Seattle Public Schools, 1862-2000: View Ridge Elementary School

  • Posted 9/12/2013
  • Essay 10602

This People's History of View Ridge Elementary School is taken from Building for Learning: Seattle Public School Histories, 1862-2000 by Nile Thompson and Carolyn J. Marr. That book, published in 2002 by Seattle Public Schools, compiled profiles of all the public school buildings that had been used by the school district since its formation around 1862. The profiles from the book are being made available as People's Histories on courtesy of Seattle Public Schools. It should be noted that these essays are from 2000. Some of the buildings profiled are historic, some of recent vintage, and many no longer exist (new names and buildings not included in these profiles from 2000 have been added), but each plays or has played an important role in the education of Seattle's youth.

View Ridge Elementary School

In 1910, the area that would become View Ridge was still old growth forest. In the early 1930s, only a few farms dotted the undeveloped land above the Sand Point Naval Air Station. In 1936, two former radio station workers bought the hill between Wedgwood to the west and Hawthorn Hills to the south and settled there. At first, growth was slow, but it began to accelerate after the area was annexed into the City of Seattle in the mid-1940s.

Children from View Ridge were bused to Bryant School. However, when Bryant became overcrowded, the search was on for a school site in View Ridge. A plot of state-owned land, part of which was being used as a ballfield, was selected.

When View Ridge School opened, children were able to walk to school, rather than take the bus. The school began with four portable classrooms for grades K-3 during the 1944-45 school year. In February 1945, two more portables were added, along with the 4th grade. The following September two more portables and the 5th grade was added.

By fall 1946, the site contained 12 portables for grades K-6. A permanent school was constructed on the same site. The Seattle Times proclaimed it the "latest in design," "completely modern" with "trim lines and rows of high windows." The Seattle P-I called it "streamlined" because all the classes were on one floor, and window space was maximized. Each room was specially painted in colors selected for its exposure. South-facing rooms were blue-green and gray-green. Halls were painted chartreuse. Northern rooms painted dusty-rose for warmth. The kindergarten was painted apricot, mostly because the architect thought the children would like it.

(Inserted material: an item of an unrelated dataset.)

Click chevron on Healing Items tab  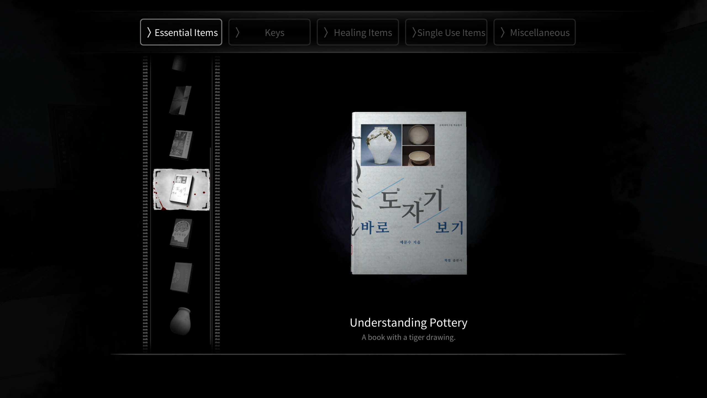tap(326, 32)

The population of View Ridge increased so rapidly while the school was being built that by opening day, it could not accommodate all the children of the area. During fall 1948, when the school held only grades K-7, two portables were already required. The next year the school was expanded to K-8.

By 1950, enrollment reached 765 and six portables were in use. Six sessions of kindergarten were held and 6th grade classes were housed in classrooms at Eckstein.

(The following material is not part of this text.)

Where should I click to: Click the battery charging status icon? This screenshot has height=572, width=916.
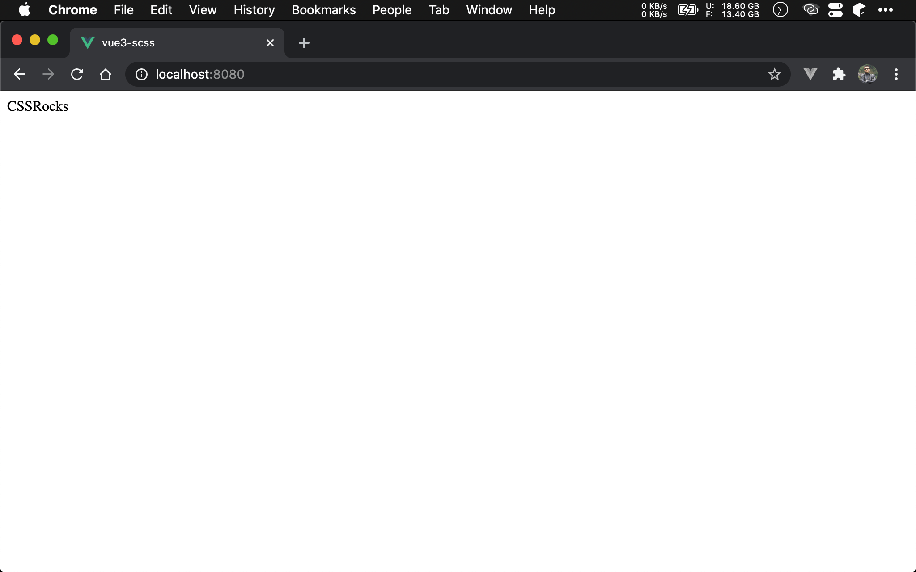687,10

A 1951 addition provided six more classrooms. Even that was not enough. In 1952-53, the 7th and 8th grades were shifted to Eckstein, but enrollment continued to grow until it peaked at 1,206 in 1957-58. In fall 1960, a new classroom wing opened. The 1,123 students filled not only the new total of 26 regular classrooms but nine portables as well. Decatur School opened in 1961-62 to help relieve this overcrowding, and View Ridge enrollment dropped to 822. By 1969-70, it was down to 660.

View Ridge's 6th grade classes were transferred to Eckstein Middle School beginning with the 1971-72 school year. Moving into the vacated classrooms were 31 profoundly deaf children with six teachers and three assistants. This program used American Sign Language, which was new at the time. Two years later the program was expanded to serve 66 children, while the regular school enrolled 350 students. In 1976-77, a class of deaf-blind students was added. After Sand Point School closed in June 1988, its Deaf and Hard-of-Hearing program was moved to View Ridge.

Today View Ridge continues as a host school for hearing impaired students. The entire school has adopted the Comer School model in which the staff works to give students opportunities for leadership. The Seattle P-I reports that today "some of the neighborhood's strongest ties are reserved for View Ridge Elementary School."


Name: View Ridge School
Location: 7047 50th Avenue NE
Building: Portables
Site: 9.5 acres
1944: Opened on November 10 as annex to Bryant
1948: Closed in June
Name: View Ridge School
Location: 7047 50th Avenue NE
Building: 12-room brick
Architect: William Mallis
Site: 9.5 acres
1948: Opened on September 13
1951: Addition (Mallis & DeHart)
1960: Addition (Mallis & DeHart)

View Ridge Elementary School in 2000
Enrollment: 352
Address: 7047 50th Avenue NE
Nickname: Otters
Configuration: K-5
Colors: none


Nile Thompson and Carolyn J. Marr, Building for Learning: Seattle Public School Histories, 1862-2000 (Seattle: Seattle Public Schools, 2002).